Critics’ Picks

Charles Sandison, Tavastehus kronomagasines, 2011, computers, projectors, dimensions variable. Installation view.


Charles Sandison

Hameenlinna Art Museum
Viipurintie 2
September 30 - February 5

Charles Sandison’s latest exhibition contains only one work, but it is a big one: Tavastehus kronomagasines, 2011, fills both floors of the museum, yet the viewer experiences it as a single piece, not a thing in two parts. The Scottish-born, Finland-based artist is known for large, continually changing text collages governed by computer programs and projected onto the walls, floors, and even ceilings of museums and galleries. The individual words in his previous pieces often relate to human behavior; together they form images or attempts at full sentences. At the core of these artificial intelligence–operated works is the idea of language as a living, self-perpetuating organism.

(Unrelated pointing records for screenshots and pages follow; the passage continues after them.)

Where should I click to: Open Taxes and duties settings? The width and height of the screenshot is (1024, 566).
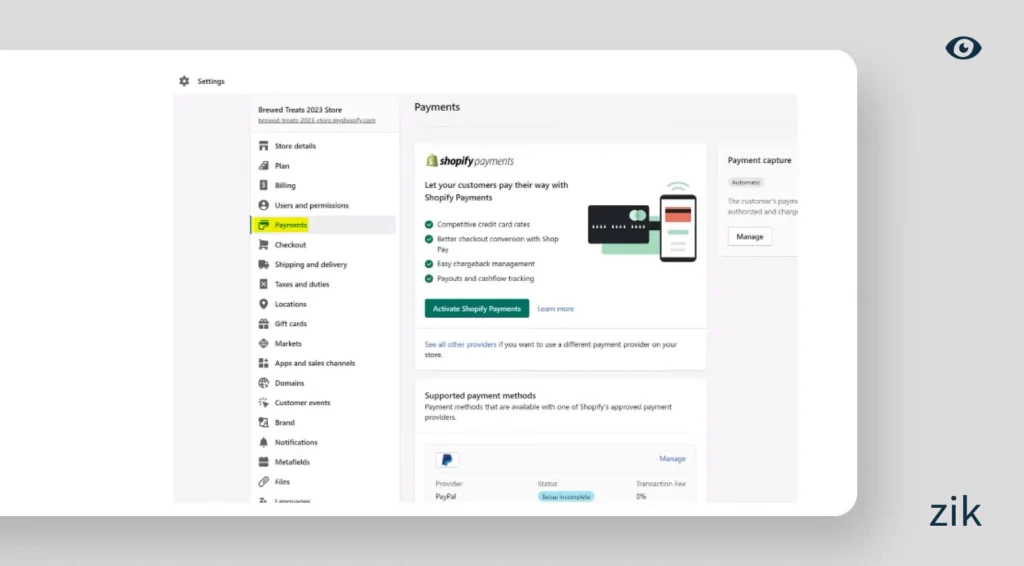pyautogui.click(x=301, y=285)

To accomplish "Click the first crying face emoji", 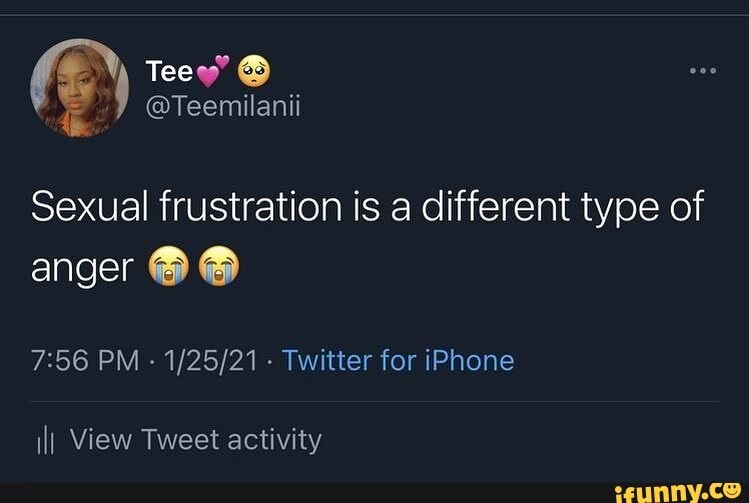I will (167, 268).
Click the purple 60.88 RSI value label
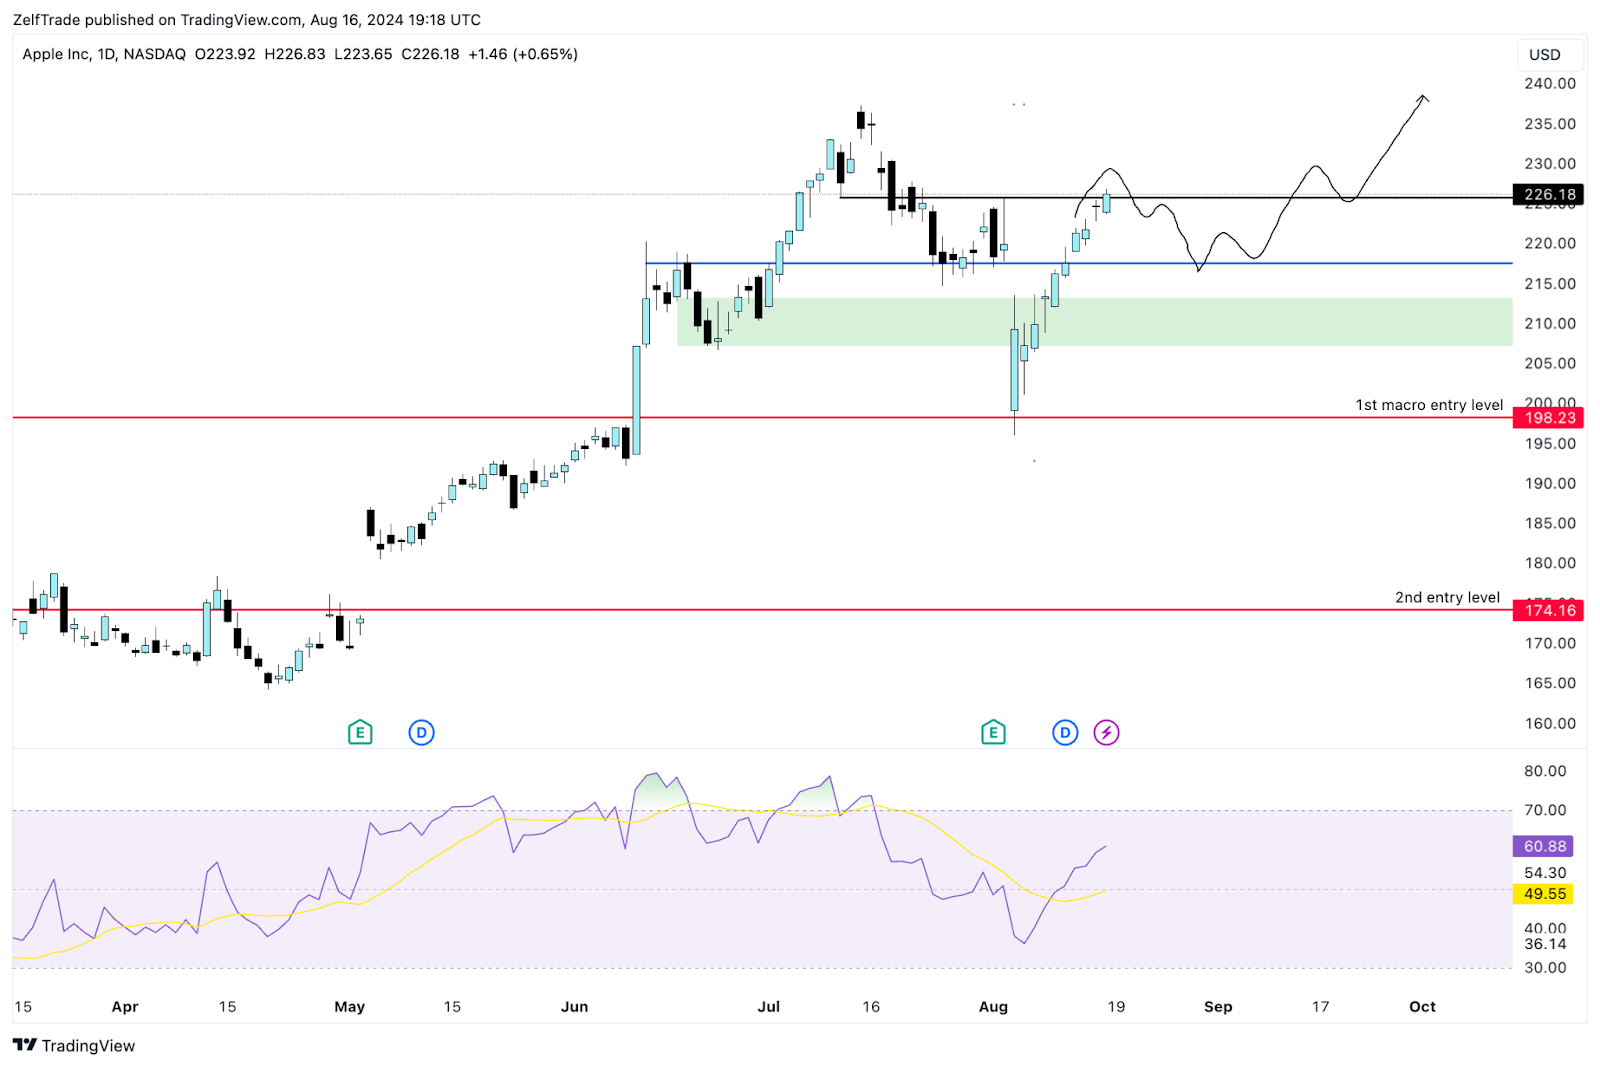Viewport: 1600px width, 1067px height. point(1544,846)
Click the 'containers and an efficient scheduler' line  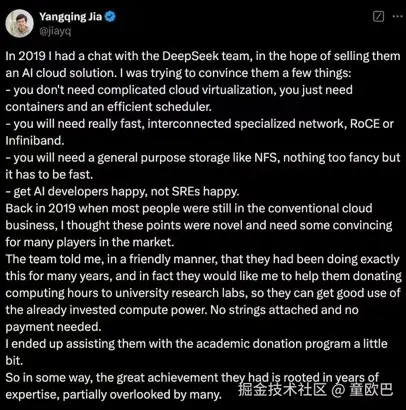(108, 107)
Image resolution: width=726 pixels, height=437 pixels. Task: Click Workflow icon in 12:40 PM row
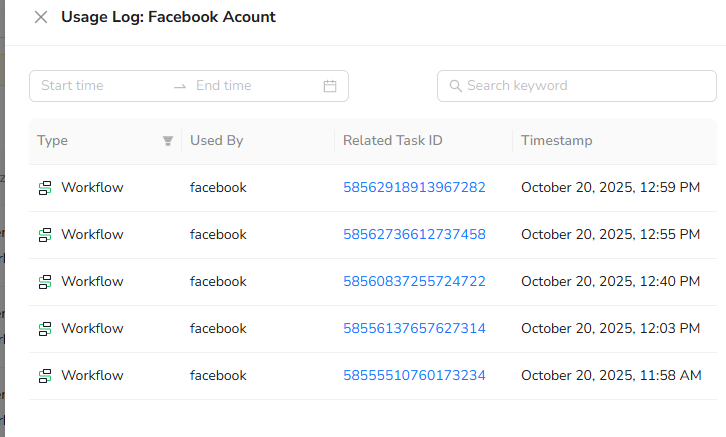[45, 282]
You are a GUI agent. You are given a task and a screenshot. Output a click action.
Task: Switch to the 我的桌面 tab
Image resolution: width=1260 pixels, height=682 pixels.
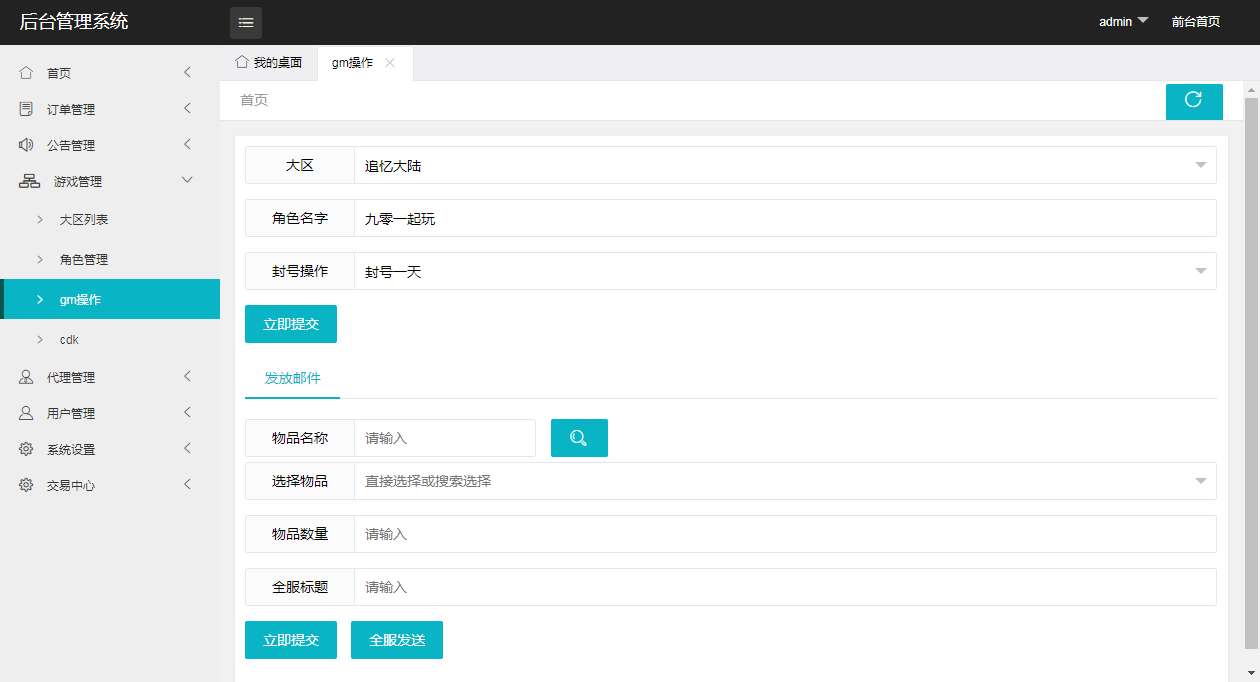pos(270,62)
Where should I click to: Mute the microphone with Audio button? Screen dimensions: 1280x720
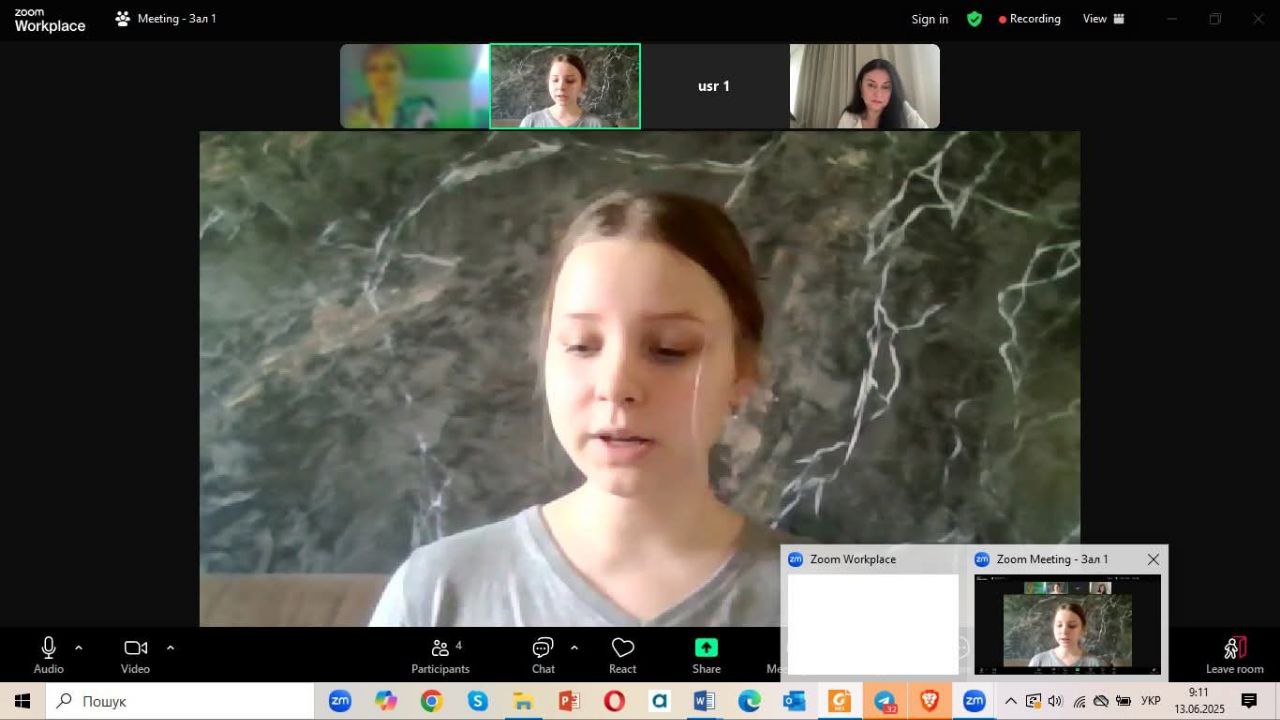click(48, 655)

The starting point for Tavastehus kronomagasines is the Hämeenlinna Art Museum’s history as a granary, and Sandison has now exchanged his floating words for showers of fast-moving pixels that resemble grain or seeds. These animations are mixed with recurring, looped information pertaining to grain, from hieroglyphs to real-time data on rye, wheat, and barley futures. The organisms of language have now been overshadowed by the organisms of economics, and the result is both joyful and ceremonious.

While it is fun to learn from a wall text that the computing power driving the whole installation is equivalent to that which governs a small town’s traffic-light system, the work does not celebrate technology. Rather, it is an impressive, complex metaphor for life and evolution, inspiring its viewers to contemplate how atoms create worlds as seeds give rise to life.